A network configuration issue has triggered a massive Cloudflare outage.
A move that should have boosted network resilience, according to Cloudflare, produced a large outage that affected more than a dozen of its data centres and hundreds of important online platforms and services today.
After analysing the event, Cloudflare stated, “Today, June 21, 2022, Cloudflare had an outage that disrupted traffic in 19 of our data centres.”
“Regrettably, these 19 sites are responsible for a considerable amount of our global traffic. This disruption was triggered by a modification that was implemented as part of a long-term strategy to improve resilience in our busiest sites.”
The entire list of compromised websites and services, according to user reports, includes Amazon, Twitch, Amazon Web Services, Steam, Coinbase, Telegram, Discord, DoorDash, Gitlab, and more.
Cloudflare’s busiest locations were affected by the outage.
After complaints of disruptions to Cloudflare’s network from customers and users throughout the world, the business began investigating the situation at roughly 06:34 AM UTC.
“Customers trying to access Cloudflare sites in the afflicted areas will receive 500 errors. All data plane services in our network are affected by the event “According to Cloudflare.
While the incident report on Cloudflare’s system status page has no data on what caused the outage, the firm provided further information about the June 21 outage on its official blog.
The Cloudflare team stated, “This interruption was triggered by a change that was part of a long-running endeavour to boost resilience in our busiest areas.”
“An outage began at 06:27 UTC due to a change in network configuration in specific sites. The first data centre was brought back up at 06:58 UTC, and by 07:42 UTC, all data centres were up and running.

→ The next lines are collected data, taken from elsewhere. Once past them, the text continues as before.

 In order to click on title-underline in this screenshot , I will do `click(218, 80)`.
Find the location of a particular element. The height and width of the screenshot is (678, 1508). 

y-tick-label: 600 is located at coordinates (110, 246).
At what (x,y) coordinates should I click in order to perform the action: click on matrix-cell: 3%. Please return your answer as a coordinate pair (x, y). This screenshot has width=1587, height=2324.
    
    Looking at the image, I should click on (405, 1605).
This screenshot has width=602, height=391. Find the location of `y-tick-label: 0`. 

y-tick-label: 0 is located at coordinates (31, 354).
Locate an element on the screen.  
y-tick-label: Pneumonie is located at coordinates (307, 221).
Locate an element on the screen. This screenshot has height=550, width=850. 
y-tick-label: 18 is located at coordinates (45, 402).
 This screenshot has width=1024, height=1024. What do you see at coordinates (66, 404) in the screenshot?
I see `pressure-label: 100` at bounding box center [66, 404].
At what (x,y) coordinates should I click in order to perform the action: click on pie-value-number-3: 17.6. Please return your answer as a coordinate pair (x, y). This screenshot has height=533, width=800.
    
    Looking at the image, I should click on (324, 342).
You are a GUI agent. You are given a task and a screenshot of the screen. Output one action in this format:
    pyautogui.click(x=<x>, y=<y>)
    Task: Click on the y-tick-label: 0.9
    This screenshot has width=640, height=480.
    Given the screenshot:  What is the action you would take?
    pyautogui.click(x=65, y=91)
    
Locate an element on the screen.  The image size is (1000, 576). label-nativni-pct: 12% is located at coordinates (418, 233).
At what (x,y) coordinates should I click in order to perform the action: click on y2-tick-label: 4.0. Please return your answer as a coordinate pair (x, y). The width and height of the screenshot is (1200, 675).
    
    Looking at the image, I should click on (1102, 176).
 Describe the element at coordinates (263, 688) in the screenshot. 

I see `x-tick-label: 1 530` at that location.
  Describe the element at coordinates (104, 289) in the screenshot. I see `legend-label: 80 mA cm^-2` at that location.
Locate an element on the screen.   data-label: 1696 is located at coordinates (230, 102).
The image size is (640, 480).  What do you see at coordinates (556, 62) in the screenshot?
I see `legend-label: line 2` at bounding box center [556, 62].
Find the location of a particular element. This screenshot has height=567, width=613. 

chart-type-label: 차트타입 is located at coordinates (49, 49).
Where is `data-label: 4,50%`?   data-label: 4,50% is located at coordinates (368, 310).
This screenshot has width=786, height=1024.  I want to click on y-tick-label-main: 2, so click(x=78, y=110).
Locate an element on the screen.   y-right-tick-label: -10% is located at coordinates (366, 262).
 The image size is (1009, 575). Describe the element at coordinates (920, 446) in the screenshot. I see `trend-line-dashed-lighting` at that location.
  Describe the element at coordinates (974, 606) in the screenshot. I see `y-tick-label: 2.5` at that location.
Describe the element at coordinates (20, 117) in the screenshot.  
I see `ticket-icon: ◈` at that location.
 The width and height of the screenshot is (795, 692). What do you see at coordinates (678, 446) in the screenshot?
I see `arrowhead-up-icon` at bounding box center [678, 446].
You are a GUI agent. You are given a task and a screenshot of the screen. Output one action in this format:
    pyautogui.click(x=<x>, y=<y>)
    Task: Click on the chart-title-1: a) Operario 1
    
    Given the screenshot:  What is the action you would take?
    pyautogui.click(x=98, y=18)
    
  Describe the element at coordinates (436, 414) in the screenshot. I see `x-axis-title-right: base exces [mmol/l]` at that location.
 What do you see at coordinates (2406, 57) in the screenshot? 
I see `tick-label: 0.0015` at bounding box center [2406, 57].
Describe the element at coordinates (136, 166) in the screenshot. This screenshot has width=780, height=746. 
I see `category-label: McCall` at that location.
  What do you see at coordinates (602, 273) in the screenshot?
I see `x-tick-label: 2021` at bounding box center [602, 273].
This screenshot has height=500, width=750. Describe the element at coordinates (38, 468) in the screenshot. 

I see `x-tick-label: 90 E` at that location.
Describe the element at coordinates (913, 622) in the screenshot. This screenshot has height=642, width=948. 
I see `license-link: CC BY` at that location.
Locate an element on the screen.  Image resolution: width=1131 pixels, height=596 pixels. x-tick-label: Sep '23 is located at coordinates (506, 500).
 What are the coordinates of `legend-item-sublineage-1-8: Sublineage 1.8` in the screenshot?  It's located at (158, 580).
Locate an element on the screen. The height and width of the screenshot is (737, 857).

“Depending on where you are in the world, you may have been unable to access Cloudflare-powered websites and services. Cloudflare continues to function correctly in other regions.”
Despite the fact that the affected locations account for approximately 4% of Cloudflare’s total network, their outage affected nearly 50% of all HTTP requests served by Cloudflare globally.
The update that caused today’s outage was part of a bigger initiative to transform data centres in Cloudlfare’s busiest locations to more resilient and flexible architecture, dubbed Multi-Colo by the company.
Amsterdam, Atlanta, Ashburn, Chicago, Frankfurt, London, Los Angeles, Madrid, Manchester, Miami, Milan, Mumbai, Newark, Osaka, So Paulo, San Jose, Singapore, Sydney, and Tokyo are among the data centres hit by today’s event.
Timeline for the outage:
We deliver the modification to our first site at 3:56 UTC. Because we are still using our earlier architecture, none of our sites will be affected by the change.
06:17: The modification has been implemented in our busiest sites, but not in the MCP architecture locations.
06:27: The modification has been delivered to our spines, and the rollout has reached MCP-enabled areas. This is when the problem began, as these 19 locations were quickly taken offline.
06:32: A Cloudflare internal issue has been declared.
06:51: The first update to a router is done to determine the underlying problem.
06:58: The root cause has been identified and understood. Work on reversing the faulty alteration begins.
07:42: The last of the reverts is finished. The problem resurfaced intermittently when network engineers stepped over each other’s fixes, reversing the prior reverts.